- [Task to carry out]
Scan the entries for the word "Toggle" and return every line that has it.

Stored data entries:
=== Section Start ===
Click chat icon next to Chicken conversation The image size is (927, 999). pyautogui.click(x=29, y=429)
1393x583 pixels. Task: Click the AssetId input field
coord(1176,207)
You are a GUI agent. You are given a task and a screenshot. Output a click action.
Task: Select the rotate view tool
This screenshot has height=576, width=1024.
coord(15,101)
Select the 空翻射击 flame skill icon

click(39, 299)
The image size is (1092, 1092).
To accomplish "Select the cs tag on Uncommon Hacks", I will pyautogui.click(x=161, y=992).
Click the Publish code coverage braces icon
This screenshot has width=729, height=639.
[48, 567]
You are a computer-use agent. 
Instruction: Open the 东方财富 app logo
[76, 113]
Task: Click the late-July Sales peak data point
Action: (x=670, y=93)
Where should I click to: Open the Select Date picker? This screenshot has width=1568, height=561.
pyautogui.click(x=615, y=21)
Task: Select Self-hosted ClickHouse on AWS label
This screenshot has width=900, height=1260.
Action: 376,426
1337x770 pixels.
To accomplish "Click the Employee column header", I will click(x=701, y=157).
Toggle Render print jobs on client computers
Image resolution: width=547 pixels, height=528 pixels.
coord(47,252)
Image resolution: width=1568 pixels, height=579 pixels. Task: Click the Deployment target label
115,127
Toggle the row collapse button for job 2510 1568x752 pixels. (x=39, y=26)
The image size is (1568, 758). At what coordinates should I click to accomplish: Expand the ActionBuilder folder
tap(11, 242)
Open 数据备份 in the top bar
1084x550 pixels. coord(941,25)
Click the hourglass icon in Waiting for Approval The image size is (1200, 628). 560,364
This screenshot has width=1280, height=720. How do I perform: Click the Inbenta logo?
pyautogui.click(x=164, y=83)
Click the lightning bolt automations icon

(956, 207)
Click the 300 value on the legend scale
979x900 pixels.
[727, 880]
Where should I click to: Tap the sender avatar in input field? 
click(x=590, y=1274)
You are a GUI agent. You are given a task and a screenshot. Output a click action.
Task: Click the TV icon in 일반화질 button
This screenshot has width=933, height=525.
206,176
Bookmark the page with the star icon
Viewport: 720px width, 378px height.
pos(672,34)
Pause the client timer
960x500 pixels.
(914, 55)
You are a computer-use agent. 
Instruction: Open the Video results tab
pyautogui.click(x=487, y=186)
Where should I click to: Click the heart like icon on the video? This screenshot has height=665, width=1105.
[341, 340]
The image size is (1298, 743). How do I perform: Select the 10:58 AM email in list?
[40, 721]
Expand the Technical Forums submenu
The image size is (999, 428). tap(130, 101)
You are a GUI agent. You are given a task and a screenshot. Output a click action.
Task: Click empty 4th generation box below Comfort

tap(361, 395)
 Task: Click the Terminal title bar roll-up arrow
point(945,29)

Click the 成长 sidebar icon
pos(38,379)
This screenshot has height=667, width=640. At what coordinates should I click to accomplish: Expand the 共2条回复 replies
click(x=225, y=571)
=== Section End ===
- [Response for this exercise]
Toggle Render print jobs on client computers
Toggle the row collapse button for job 2510 1568x752 pixels. (x=39, y=26)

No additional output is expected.